CES: Inside Palm's and AMD's Comeback Plans

Facing staggering odds, both the handset maker and chip vendor map out their plans to retake the spotlight.

LAS VEGAS -- If Donny and Marie can make a comeback in Las Vegas, why can't Palm and AMD? Both companies have been kicked around by formidable competitors over the last couple of years, yet each brought a confident attitude and cool new products to Thursday's opening of the Consumer Electronics Show.

The 2009 Consumer Electronics Show kicks off amid a tighter economic climate and sluggish consumer spending. But that's only encouraged vendors to talk up their latest new devices and to roll out new services galore.

The bigger newsmaker -- and, except possibly Microsoft's Windows 7, the biggest story of this year's CES -- is the debut of Palm's Pre smartphone and WebOS platform. The Pre may not have the corporate appeal of RIM's BlackBerry, but it has the style and swagger to bump Apple's iPhone from its throne as the coolest gotta-have-it gadget on the market.

At yesterday's press event, Ed Colligan, Palm (NASDAQ: PALM) president and CEO, harked back to the pioneering PalmPilot, noting, "We didn't design the PalmPilot to compete with the [Apple] Newton; we designed it to compete with pencil and paper." That striving for simplicity and transparency shows in what Colligan called "a breakthrough new platform and product," boasting that Pre "is going to redefine the center of your life on the Internet" with "capabilities that can't even be done on the desktop [PC]."
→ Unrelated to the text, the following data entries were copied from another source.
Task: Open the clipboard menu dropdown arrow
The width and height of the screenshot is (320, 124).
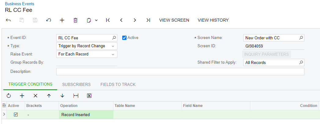Action: tap(96, 20)
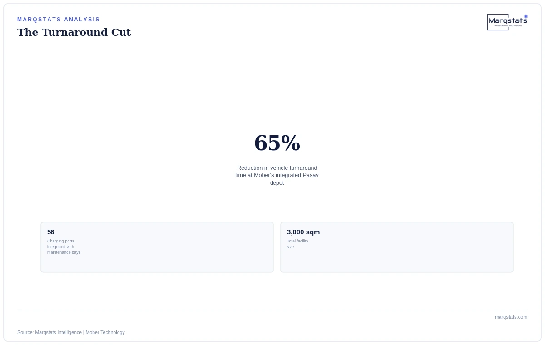
Task: Select the Charging ports integrated caption
Action: tap(64, 247)
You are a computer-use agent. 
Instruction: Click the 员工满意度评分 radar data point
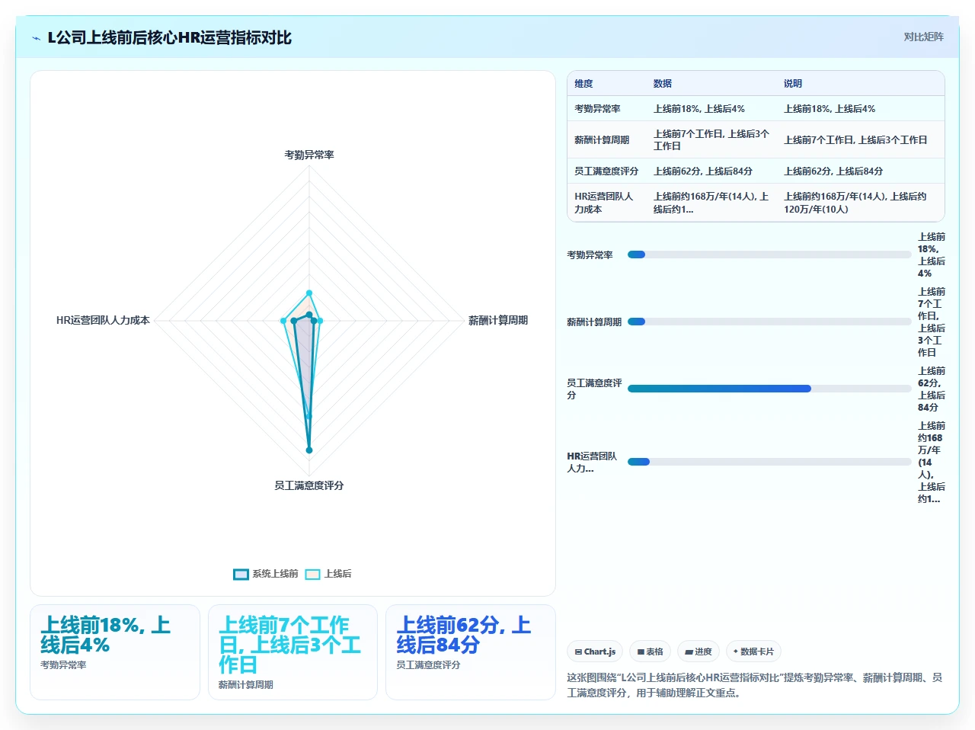click(x=309, y=450)
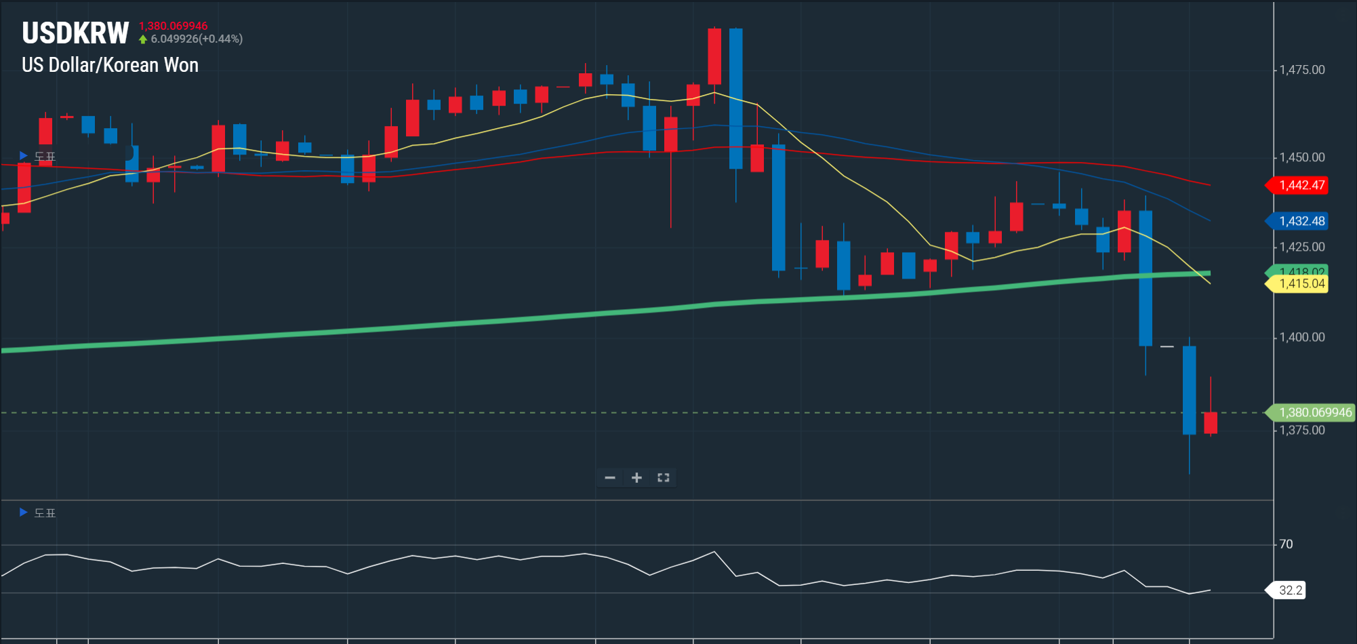Click the fullscreen fit chart icon
This screenshot has width=1357, height=644.
point(663,478)
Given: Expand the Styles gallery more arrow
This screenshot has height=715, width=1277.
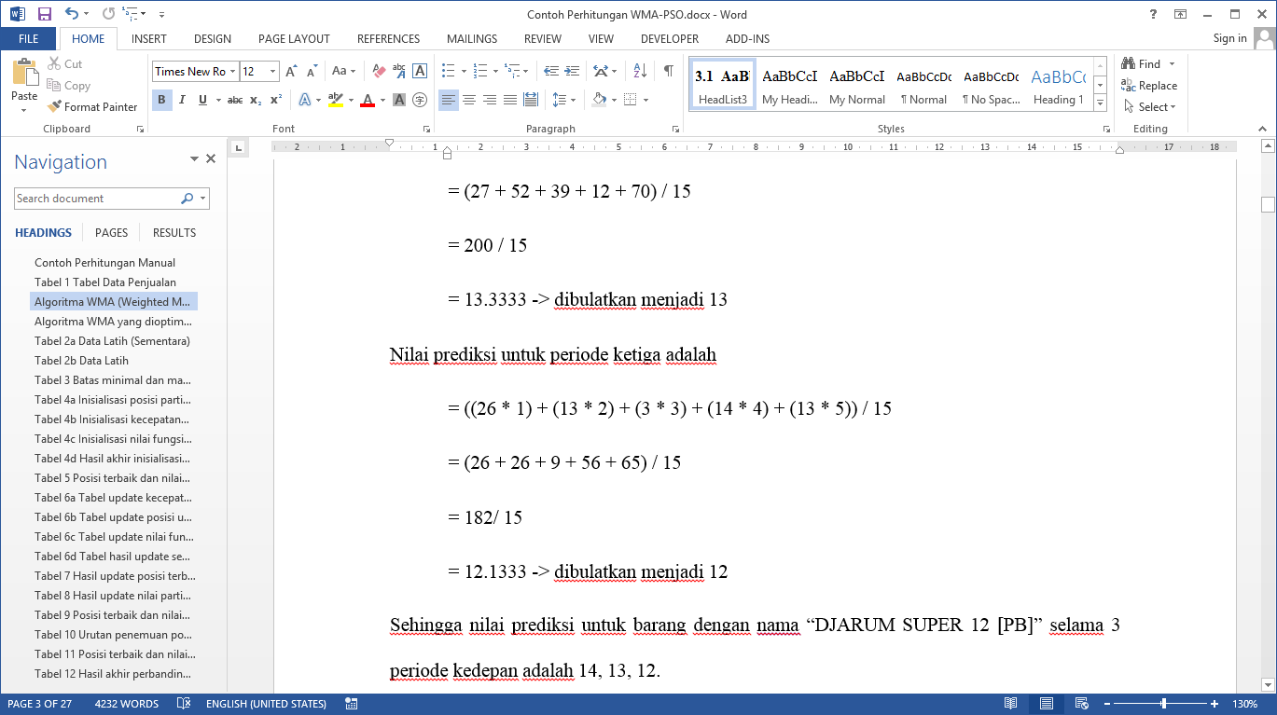Looking at the screenshot, I should (x=1101, y=101).
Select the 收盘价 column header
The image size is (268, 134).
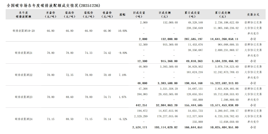tap(107, 14)
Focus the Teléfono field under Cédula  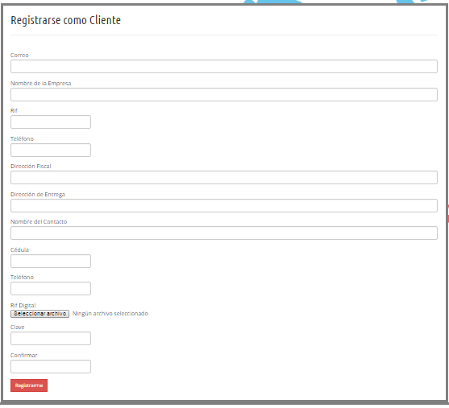51,288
Weighing 4.8 ounces and slightly smaller than its Apple and RIM competitors, the new smartphone is elegantly designed, with a touch screen that extends below its 3.1-inch, 320 by 480-pixel display to make room for navigation gestures. Its slide-out QWERTY keyboard gives the Pre a slight, comfortable-to-hold curve when opened.
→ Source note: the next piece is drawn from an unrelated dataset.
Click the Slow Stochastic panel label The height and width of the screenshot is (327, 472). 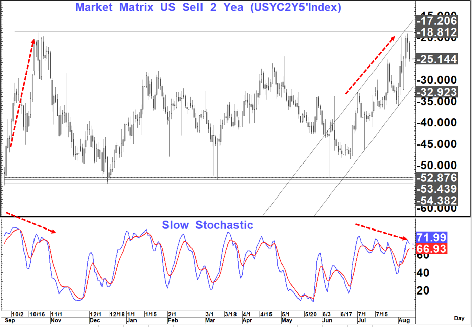click(207, 225)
Tailor-made for its exclusive carrier Sprint's unlimited data plan, the Pre more or less lives on the Web 24/7, pulling a friend's image from Facebook and home phone number from Google into her contact entry or mixing data from social networking sites with info from a corporate Exchange database.
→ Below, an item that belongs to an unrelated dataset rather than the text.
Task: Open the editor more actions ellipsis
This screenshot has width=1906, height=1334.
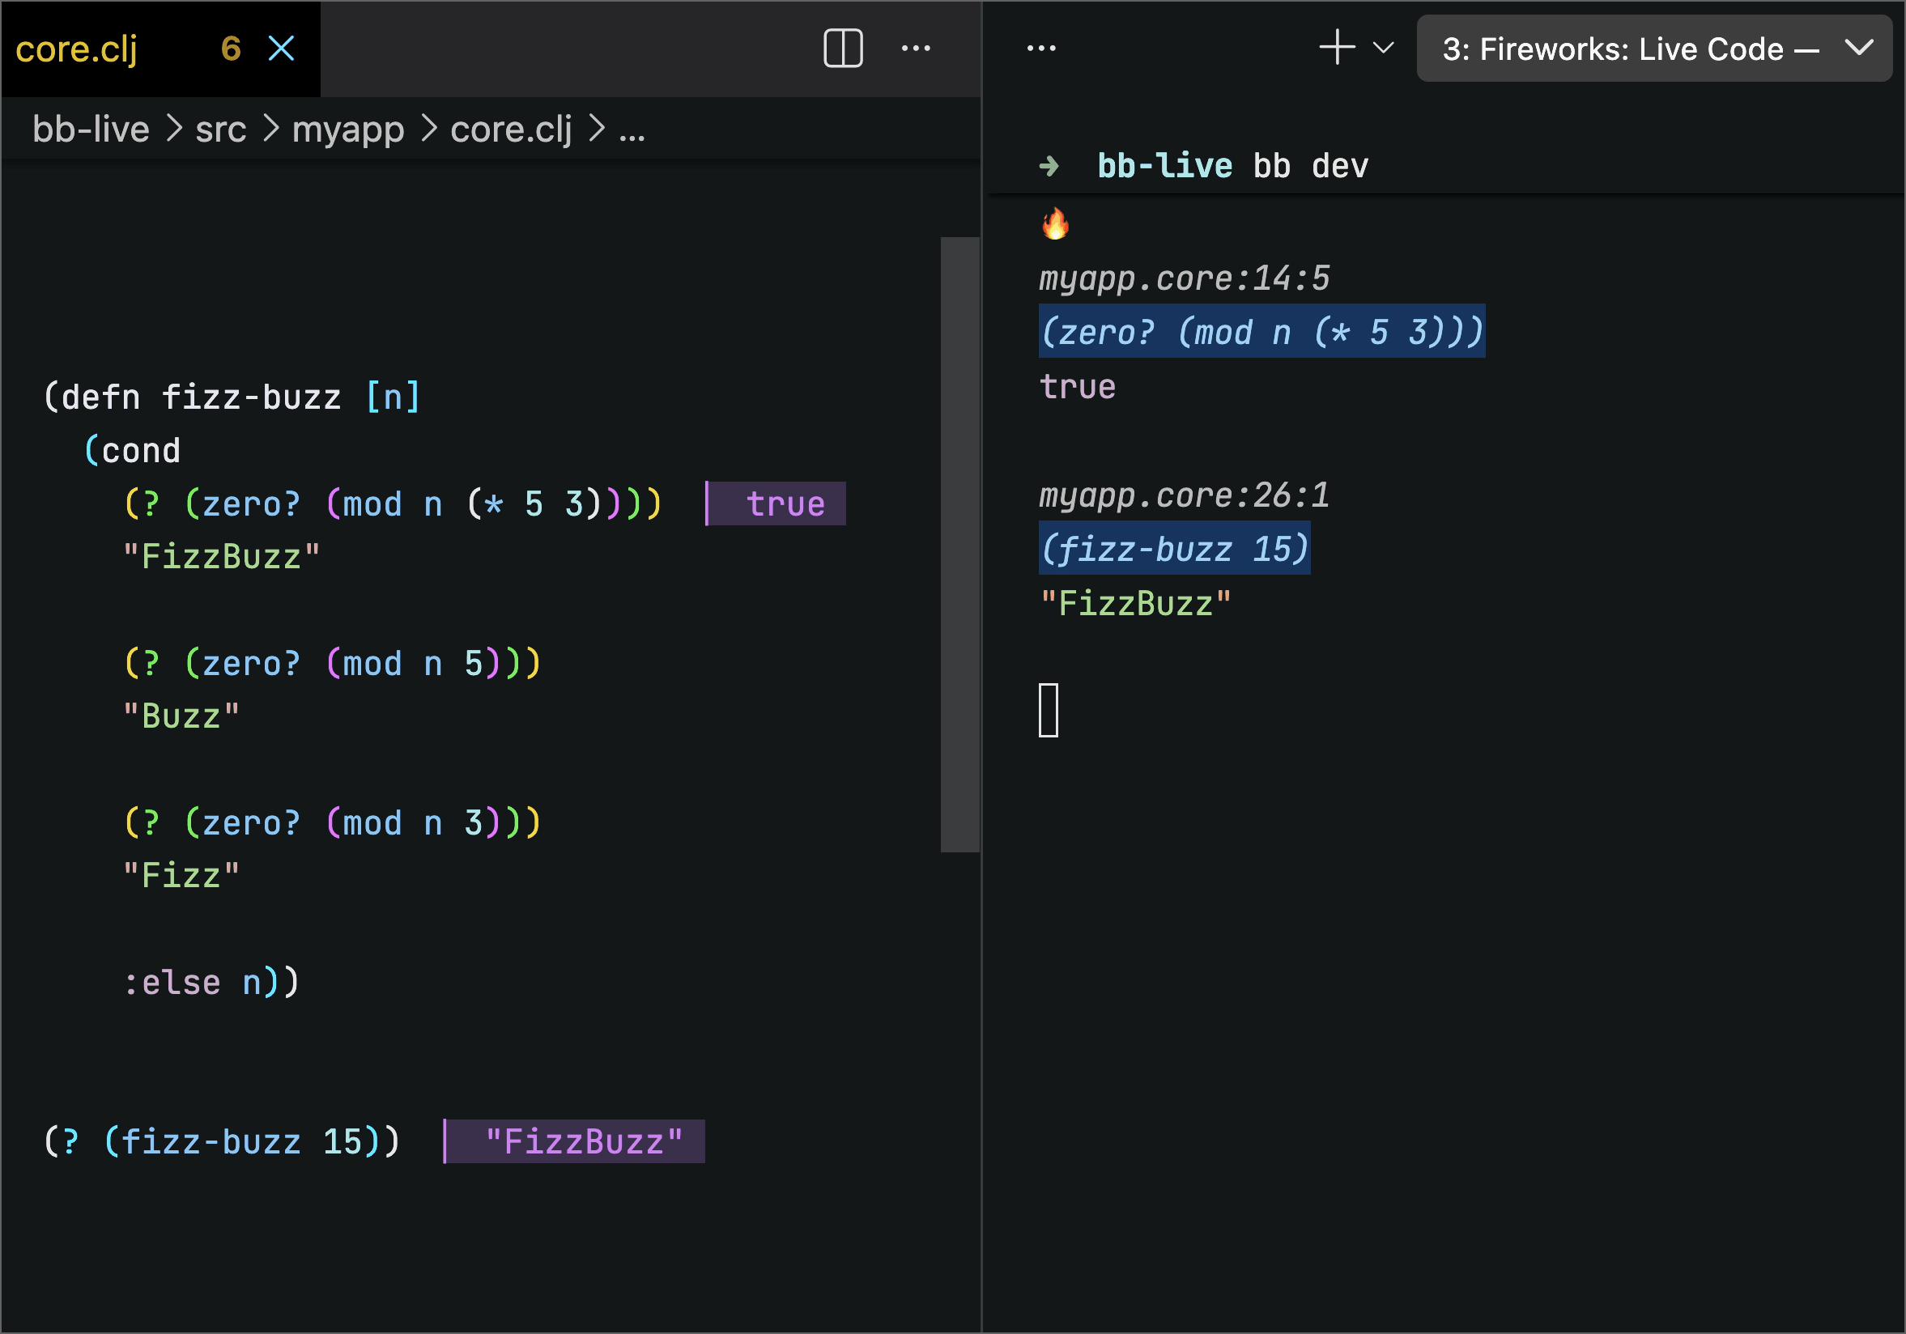Action: 916,49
Start typing a name, and the Pre will offer to complete it by winnowing all addresses from all of your e-mail accounts. If, say, you continue past Jo (possibly Joanne Smith) then Jon (possibly Bill Jones) to Jonas Brothers (not found on the device), the Palm offers links to Google and Wikipedia searches on the topic.

The WebOS interface also eliminates chores such as needing to save a draft of an e-mail before switching to the browser or some other application. The flick of a finger lets you shuffle through on-screen "cards" or activities, represented not as icons or images -- as with, for instance, HP's TouchSmart PCs -- but scaled-down screens of live applications. And with the ability to write WebOS programs with standard CSS, HTML, and JavaScript instead of, say, waiting for Apple to release an iPhone software development kit (SDK), Palm expects developers to release plenty of Pre applications soon. The company says that Pandora's developers needed only three days to port the Internet radio application to the Pre.